(Stored records)

◇ ◇ ◇ ◇

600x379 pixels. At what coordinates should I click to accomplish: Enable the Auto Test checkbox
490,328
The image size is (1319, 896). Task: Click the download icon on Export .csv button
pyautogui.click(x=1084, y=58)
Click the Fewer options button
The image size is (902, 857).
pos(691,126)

◇ ◇ ◇ ◇

- **THE PROBLEM**:
Count the lines of the records above that contain the string "button", with case counting. Reply with the number only.

- **EXERCISE OUTPUT**:
2